### Direction:
Convert every line of the material into a Markdown table with the columns Row and Line, numbering the rows and skipping blank lines. Omit the pictures.

### Record set:
-- start --

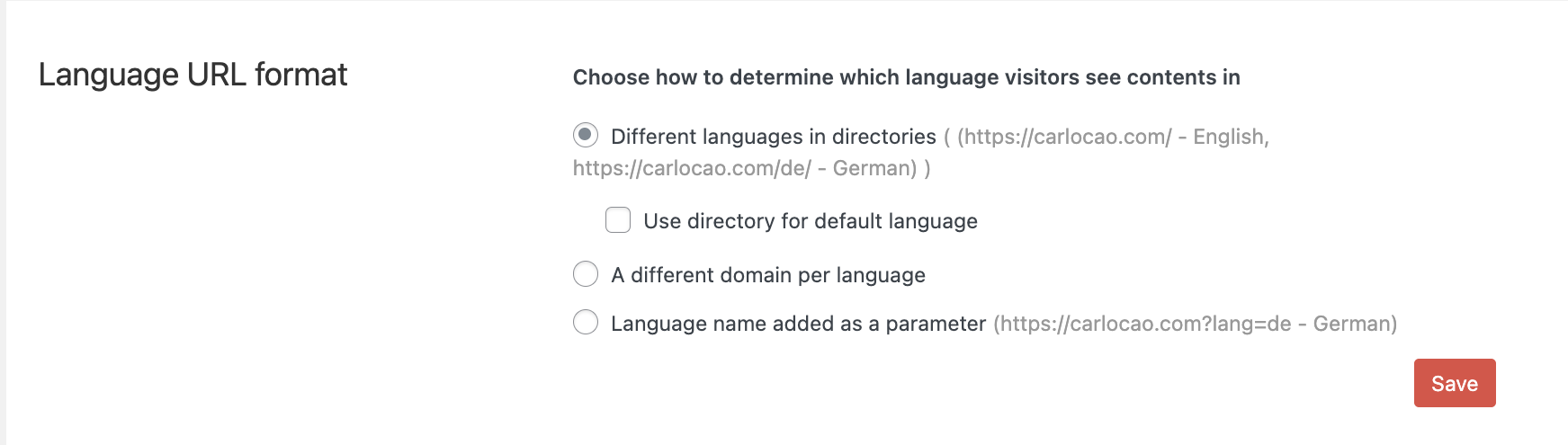This screenshot has height=445, width=1568.
Task: Enable Use directory for default language checkbox
Action: point(618,220)
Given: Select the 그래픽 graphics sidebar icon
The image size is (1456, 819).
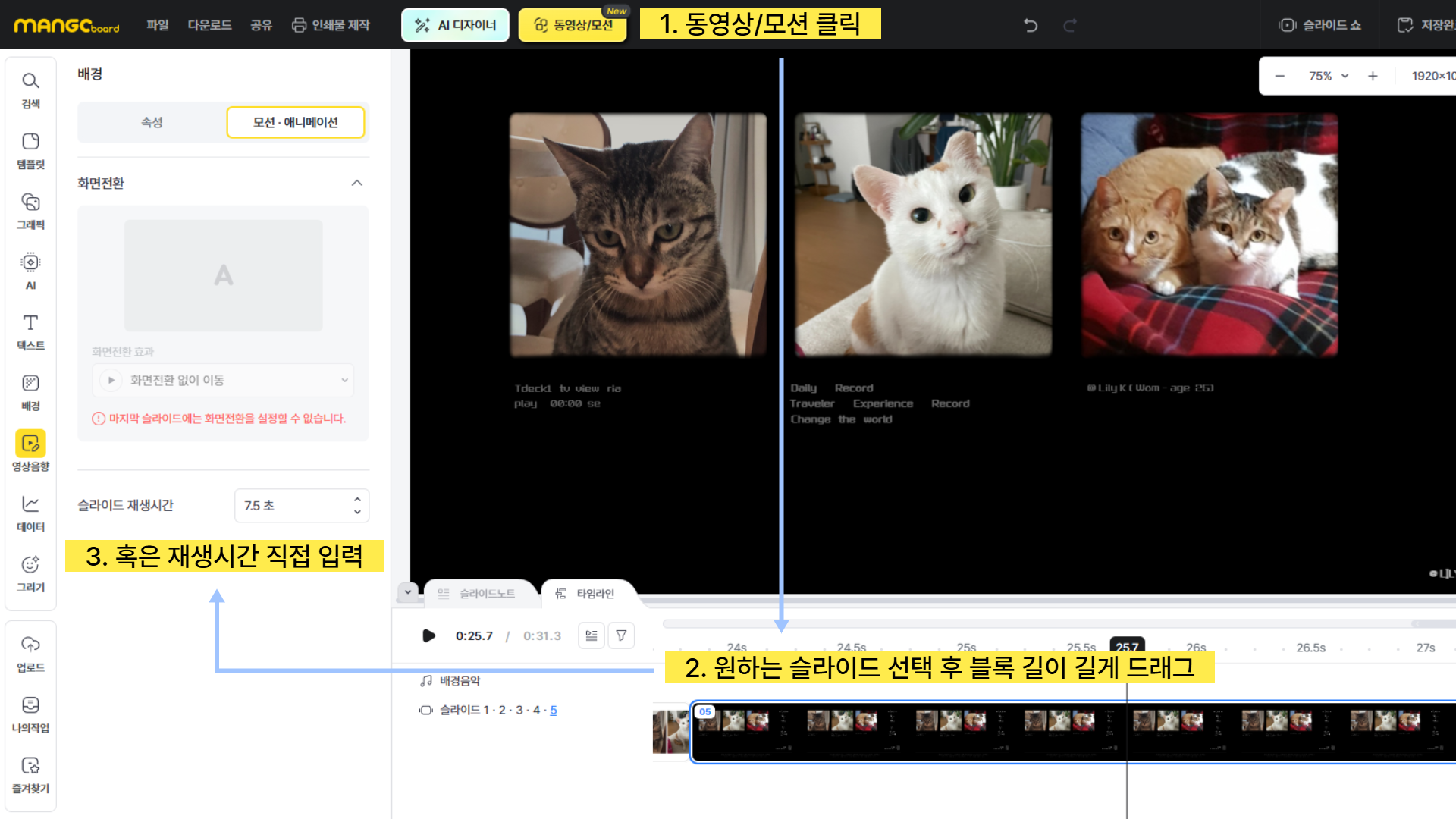Looking at the screenshot, I should click(x=30, y=211).
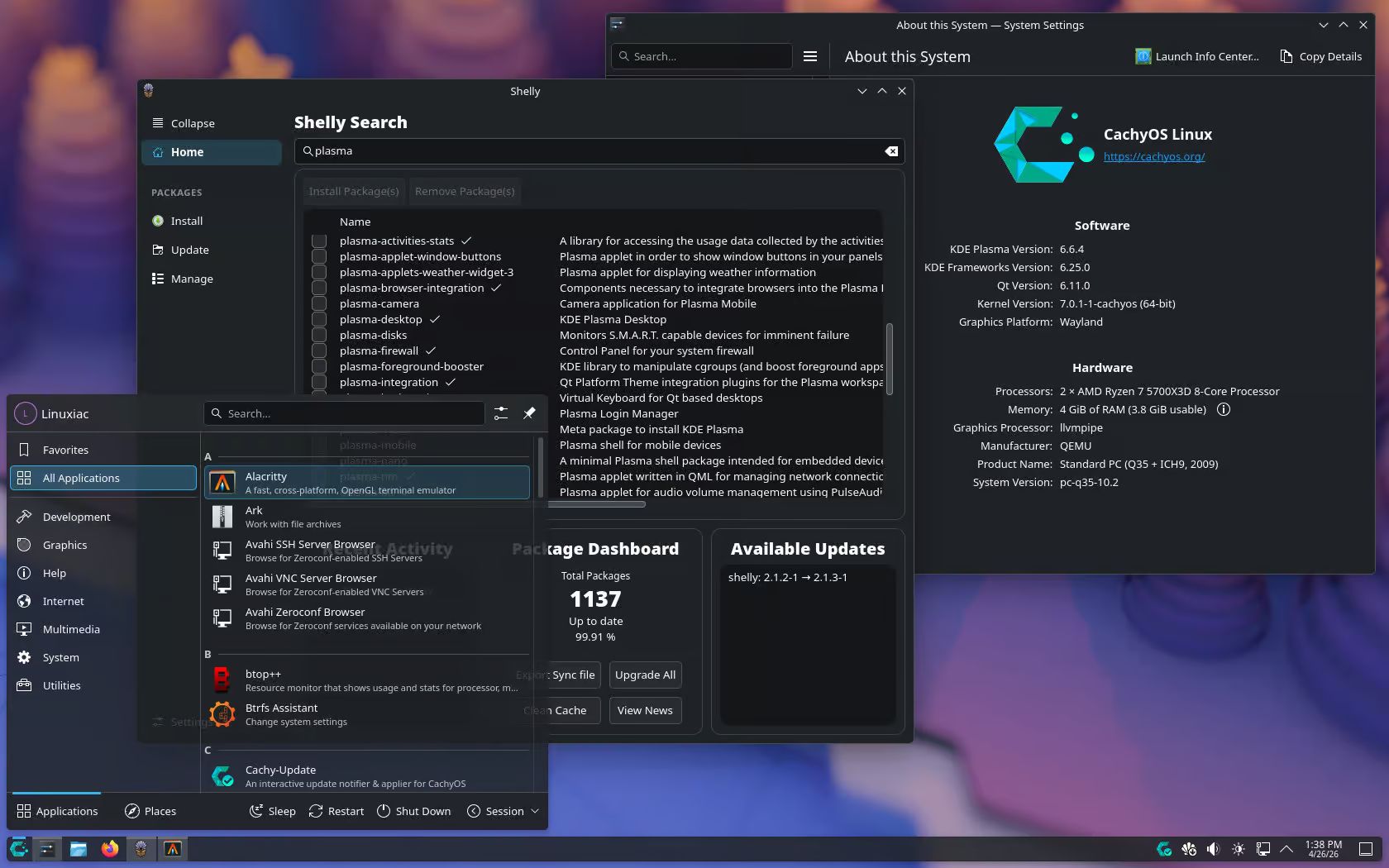
Task: Open the cachyos.org website link
Action: coord(1153,157)
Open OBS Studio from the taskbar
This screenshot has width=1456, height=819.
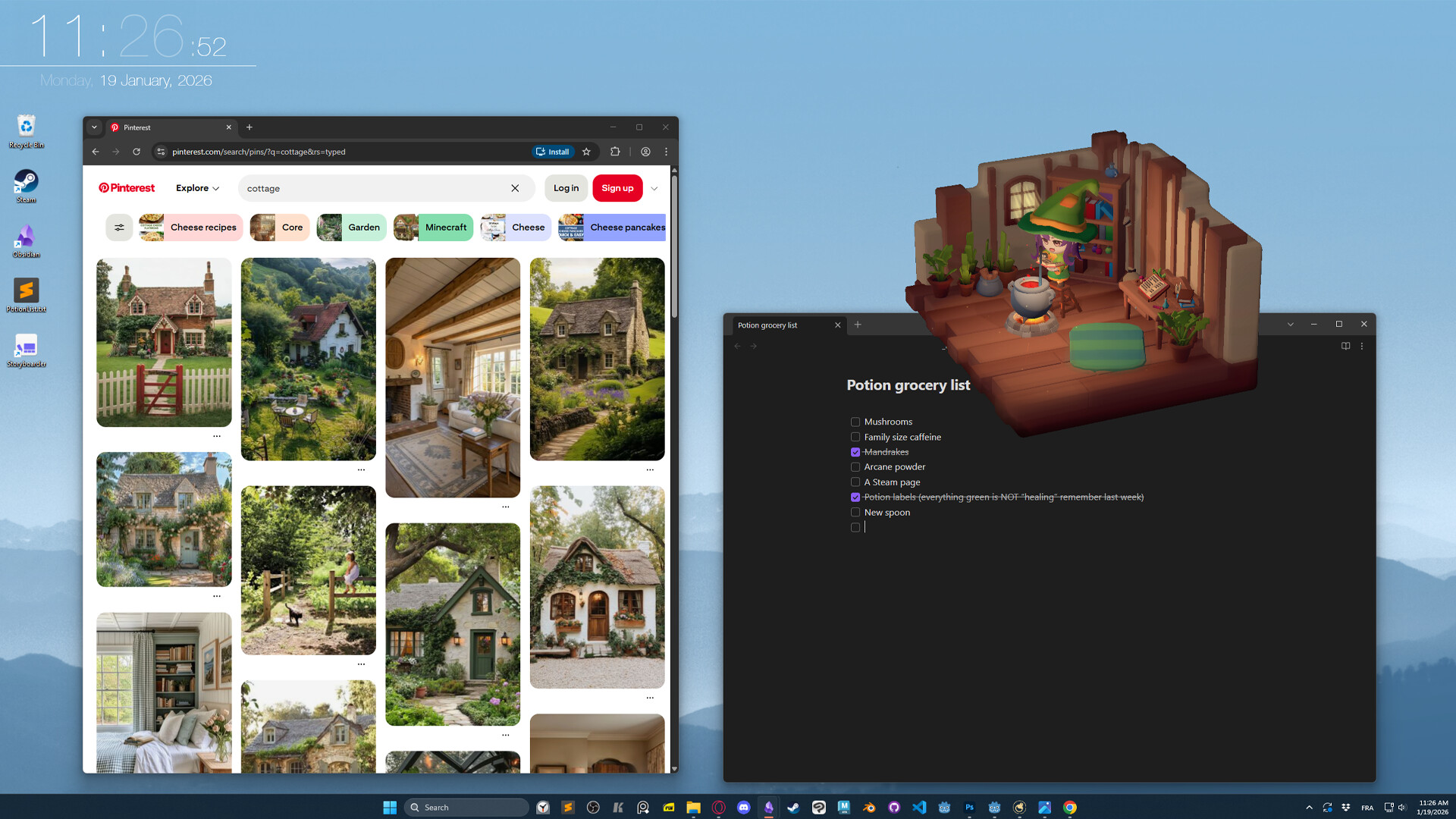[592, 806]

-- end --

### Exercise answer:
| Row | Line |
|---|---|
| 1 | This screenshot has height=445, width=1568. |
| 2 | Task: Enable Use directory for default language checkbox |
| 3 | Action: point(618,220) |
| 4 | Given: Select the 그래픽 graphics sidebar icon |
| 5 | The image size is (1456, 819). |
| 6 | Looking at the screenshot, I should click(x=30, y=211). |
| 7 | Task: Open the cachyos.org website link |
| 8 | Action: coord(1153,157) |
| 9 | Open OBS Studio from the taskbar |
| 10 | This screenshot has width=1456, height=819. |
| 11 | [592, 806] |